● **Directions for this task**
Copy exactly the lines of the material below, starting with the first and including the line that holds "Task: Click Reload last used model button".

--- Extracted data ---

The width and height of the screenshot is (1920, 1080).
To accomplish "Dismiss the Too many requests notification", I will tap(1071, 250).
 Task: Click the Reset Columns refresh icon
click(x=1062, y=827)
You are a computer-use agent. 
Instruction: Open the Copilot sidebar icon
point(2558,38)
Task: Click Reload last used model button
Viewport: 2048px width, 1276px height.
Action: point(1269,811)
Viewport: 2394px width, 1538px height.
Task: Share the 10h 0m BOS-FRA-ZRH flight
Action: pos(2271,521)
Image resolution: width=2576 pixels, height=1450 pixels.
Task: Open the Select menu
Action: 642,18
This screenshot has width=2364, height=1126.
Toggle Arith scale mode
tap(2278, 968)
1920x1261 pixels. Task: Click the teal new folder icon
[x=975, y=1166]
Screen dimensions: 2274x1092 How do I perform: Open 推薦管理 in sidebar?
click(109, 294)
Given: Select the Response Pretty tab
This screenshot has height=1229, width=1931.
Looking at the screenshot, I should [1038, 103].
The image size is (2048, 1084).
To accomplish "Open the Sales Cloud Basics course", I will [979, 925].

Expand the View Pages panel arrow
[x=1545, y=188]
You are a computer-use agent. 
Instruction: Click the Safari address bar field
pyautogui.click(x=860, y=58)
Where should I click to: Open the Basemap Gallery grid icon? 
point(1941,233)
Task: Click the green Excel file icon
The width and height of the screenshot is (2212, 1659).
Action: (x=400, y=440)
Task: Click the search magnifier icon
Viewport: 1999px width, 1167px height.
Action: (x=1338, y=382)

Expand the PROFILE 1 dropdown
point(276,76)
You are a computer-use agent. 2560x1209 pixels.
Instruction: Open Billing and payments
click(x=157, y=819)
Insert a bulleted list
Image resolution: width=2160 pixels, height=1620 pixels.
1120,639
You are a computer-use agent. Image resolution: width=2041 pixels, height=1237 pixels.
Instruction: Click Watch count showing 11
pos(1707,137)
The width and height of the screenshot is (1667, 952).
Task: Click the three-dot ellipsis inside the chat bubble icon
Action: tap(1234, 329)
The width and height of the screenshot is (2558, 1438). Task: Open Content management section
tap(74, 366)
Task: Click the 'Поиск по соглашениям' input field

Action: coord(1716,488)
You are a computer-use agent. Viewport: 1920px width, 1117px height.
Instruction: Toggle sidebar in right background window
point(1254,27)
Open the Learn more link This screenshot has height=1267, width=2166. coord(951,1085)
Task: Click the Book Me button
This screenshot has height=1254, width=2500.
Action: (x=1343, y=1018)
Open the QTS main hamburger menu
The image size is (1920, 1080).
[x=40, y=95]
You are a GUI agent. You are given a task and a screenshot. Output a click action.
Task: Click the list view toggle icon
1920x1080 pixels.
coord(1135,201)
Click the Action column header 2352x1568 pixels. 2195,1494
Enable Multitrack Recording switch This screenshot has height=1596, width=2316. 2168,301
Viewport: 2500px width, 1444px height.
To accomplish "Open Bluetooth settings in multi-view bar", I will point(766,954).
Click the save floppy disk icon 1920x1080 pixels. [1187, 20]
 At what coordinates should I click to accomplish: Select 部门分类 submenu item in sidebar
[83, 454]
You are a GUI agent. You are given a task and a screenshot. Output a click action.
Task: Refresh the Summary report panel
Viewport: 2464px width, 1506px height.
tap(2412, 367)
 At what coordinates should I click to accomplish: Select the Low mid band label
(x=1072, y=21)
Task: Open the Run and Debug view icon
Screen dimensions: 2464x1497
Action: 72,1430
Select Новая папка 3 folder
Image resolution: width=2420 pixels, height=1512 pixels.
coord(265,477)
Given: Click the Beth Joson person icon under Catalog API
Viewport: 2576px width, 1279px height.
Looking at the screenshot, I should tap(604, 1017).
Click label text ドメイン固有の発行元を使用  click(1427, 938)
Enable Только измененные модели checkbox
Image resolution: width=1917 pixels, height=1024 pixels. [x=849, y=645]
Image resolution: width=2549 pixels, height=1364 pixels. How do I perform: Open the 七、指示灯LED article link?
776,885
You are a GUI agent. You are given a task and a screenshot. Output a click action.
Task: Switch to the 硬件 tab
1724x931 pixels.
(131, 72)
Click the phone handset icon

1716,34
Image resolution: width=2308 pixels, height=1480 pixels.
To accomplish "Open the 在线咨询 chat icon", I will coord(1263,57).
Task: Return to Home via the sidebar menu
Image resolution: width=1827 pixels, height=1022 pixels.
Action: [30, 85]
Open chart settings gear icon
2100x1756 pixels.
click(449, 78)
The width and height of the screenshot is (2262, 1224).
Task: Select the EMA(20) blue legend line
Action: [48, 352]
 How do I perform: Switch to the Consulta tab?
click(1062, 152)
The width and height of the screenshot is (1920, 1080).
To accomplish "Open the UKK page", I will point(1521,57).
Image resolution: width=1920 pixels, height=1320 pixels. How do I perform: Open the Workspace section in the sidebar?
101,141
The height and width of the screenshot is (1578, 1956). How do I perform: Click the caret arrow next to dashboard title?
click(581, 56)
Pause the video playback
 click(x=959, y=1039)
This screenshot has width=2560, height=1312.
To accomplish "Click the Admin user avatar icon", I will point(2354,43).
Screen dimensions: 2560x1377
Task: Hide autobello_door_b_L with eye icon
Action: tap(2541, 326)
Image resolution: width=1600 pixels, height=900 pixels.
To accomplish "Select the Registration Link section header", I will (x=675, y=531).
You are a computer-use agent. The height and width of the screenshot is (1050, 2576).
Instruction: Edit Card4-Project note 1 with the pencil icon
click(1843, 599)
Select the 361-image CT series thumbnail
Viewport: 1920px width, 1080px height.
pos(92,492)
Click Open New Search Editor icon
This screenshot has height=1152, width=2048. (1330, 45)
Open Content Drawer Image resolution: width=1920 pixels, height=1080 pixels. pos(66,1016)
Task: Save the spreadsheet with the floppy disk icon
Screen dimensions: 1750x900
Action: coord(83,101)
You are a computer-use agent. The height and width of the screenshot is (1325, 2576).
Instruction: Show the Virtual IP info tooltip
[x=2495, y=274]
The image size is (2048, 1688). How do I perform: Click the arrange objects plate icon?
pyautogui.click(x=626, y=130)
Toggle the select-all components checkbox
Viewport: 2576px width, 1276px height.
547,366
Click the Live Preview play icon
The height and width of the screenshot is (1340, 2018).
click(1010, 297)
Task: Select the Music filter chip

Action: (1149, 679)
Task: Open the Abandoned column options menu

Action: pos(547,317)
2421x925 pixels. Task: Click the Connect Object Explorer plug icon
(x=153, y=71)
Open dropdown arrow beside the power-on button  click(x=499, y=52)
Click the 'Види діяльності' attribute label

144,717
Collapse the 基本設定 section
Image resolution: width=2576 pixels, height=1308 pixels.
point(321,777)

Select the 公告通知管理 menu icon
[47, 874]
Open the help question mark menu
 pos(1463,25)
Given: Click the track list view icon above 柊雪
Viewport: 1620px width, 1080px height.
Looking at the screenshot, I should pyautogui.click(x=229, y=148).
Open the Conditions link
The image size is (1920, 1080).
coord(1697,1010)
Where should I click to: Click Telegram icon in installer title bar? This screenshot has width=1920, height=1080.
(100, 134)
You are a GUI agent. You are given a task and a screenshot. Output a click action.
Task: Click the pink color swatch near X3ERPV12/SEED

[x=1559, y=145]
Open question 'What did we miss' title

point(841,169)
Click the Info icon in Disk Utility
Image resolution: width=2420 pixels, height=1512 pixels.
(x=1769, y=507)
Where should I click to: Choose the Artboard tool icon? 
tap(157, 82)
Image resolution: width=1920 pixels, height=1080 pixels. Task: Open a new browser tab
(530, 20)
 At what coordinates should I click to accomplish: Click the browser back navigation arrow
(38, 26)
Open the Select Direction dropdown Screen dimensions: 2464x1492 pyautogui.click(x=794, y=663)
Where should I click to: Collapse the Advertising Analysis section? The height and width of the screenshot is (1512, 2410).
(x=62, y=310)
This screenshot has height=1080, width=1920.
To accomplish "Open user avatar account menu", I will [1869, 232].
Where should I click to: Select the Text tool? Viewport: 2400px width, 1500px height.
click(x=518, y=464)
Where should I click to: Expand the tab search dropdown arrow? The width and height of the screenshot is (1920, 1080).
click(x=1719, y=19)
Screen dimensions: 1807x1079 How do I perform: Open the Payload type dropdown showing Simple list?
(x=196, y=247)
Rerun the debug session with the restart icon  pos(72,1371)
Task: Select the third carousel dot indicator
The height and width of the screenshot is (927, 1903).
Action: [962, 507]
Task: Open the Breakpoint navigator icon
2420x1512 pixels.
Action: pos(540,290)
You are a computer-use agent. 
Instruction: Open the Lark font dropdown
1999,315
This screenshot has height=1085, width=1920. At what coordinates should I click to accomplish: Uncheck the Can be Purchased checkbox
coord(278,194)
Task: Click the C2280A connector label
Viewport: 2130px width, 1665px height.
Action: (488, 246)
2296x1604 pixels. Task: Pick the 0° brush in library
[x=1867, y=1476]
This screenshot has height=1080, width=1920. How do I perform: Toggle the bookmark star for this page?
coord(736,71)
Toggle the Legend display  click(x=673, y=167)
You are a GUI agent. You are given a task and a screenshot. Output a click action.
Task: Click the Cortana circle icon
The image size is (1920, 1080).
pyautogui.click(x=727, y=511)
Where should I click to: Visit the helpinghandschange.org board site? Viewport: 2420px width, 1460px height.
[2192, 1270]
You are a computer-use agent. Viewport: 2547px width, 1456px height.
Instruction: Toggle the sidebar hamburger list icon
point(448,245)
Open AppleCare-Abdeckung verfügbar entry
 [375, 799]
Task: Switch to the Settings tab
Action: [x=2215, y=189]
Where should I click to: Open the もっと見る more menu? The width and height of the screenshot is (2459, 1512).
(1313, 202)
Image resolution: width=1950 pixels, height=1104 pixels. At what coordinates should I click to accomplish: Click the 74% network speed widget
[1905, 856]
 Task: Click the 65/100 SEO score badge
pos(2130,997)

---

● **The completed task**
The width and height of the screenshot is (1920, 1080).
To accomplish "Dismiss the Too many requests notification", I will tap(1071, 250).
 Task: Click the Reset Columns refresh icon
click(x=1062, y=827)
You are a computer-use agent. 
Instruction: Open the Copilot sidebar icon
point(2558,38)
Task: Click Reload last used model button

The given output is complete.